Washington: A World War I-era painting by Austrian master Gustav Klimt has sold for $US236.4 million ($366 million) in New York, making it the second most expensive painting ever sold at auction, and breaking the record for a modern artwork.
Klimt’s six-foot tall Portrait of Elisabeth Lederer, which depicted the daughter of one of Vienna’s wealthiest families, sold for $US205 million ($317 million) under the hammer, plus fees, after a 20-minute bidding war.

Painted between 1914 and 1916, the portrait played a role in Elisabeth Lederer’s deception of the Nazis after Austria was annexed in the 1930s.Credit: Sotheby’s via AP
It helped deliver Sotheby’s its highest ever total for a single auction night, $US706 million, driven chiefly by billionaire Estée Lauder heir Leonard Lauder’s collection, which netted more than $US527 million.
Lauder’s collection, including several Klimts, Matisses, Piccasos, a van Gogh and an Edvard Munch, generally outsold price estimates. Lauder died in June, aged 92.

Gustav Klimt’s Portrait of Elisabeth Lederer sold for $US236.4 million including fees.Credit: Ben Sklar
The audience cheered as the price for Lederer hit $US200 million, and again, with greater gusto, when the hammer finally came down. “That is a record for any work of art ever sold at Sotheby’s – somewhat unsurprisingly, of course – and also the highest price for any modern work of art ever sold at auction,” said auctioneer Oliver Barker.
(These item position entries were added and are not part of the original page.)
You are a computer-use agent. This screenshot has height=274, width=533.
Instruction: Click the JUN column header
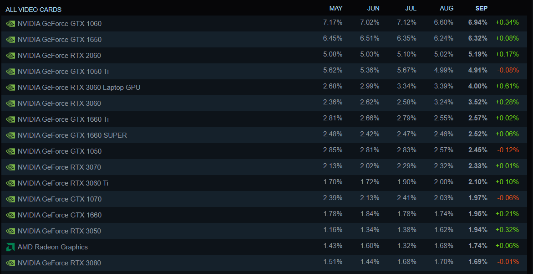click(373, 9)
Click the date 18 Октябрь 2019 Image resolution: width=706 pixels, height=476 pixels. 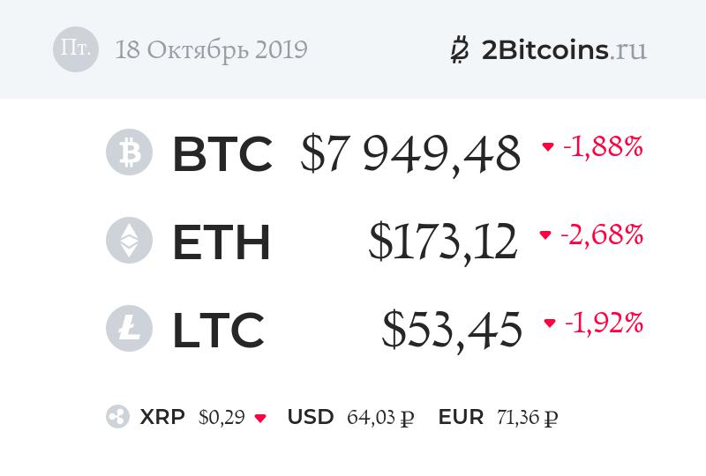point(211,49)
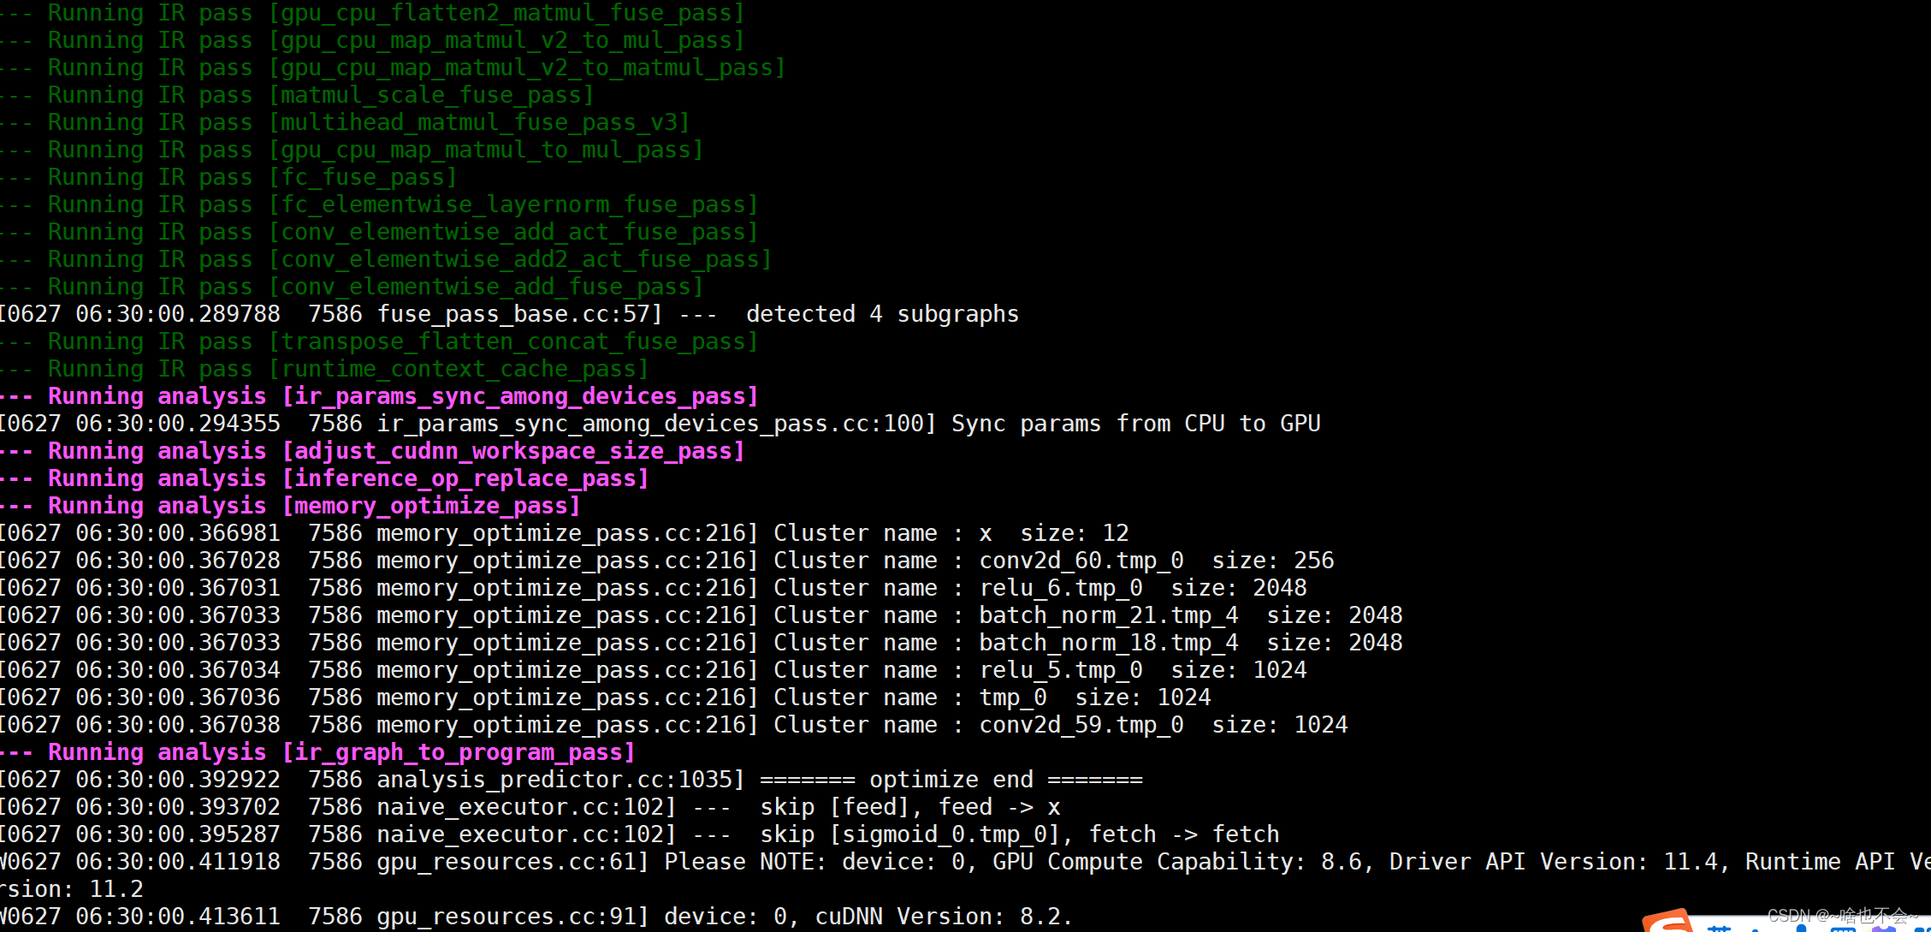Open the Sogou toolbox icon at far right
This screenshot has width=1931, height=932.
[1922, 929]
The colourful painting depicts the Lederer family’s life of luxury before Nazi Germany annexed Austria in 1938. Elisabeth, as a Jewish divorcee, was in grave danger. Ultimately, the painting helped save her life.
She penned a memoir about her young life which falsely claimed Klimt, not August Lederer, as her biological father. “After various types of examinations, Elisabeth was recognised as the artist’s illegitimate daughter and therefore as possessing some of his ‘Aryan’ blood,” Sotheby’s said.
The Nazis, possibly seeing the family portraits as “too Jewish” looking, put them in storage instead of displaying them as they did with the other seized paintings from the Lederer collection. The portraits were returned to the family after the war.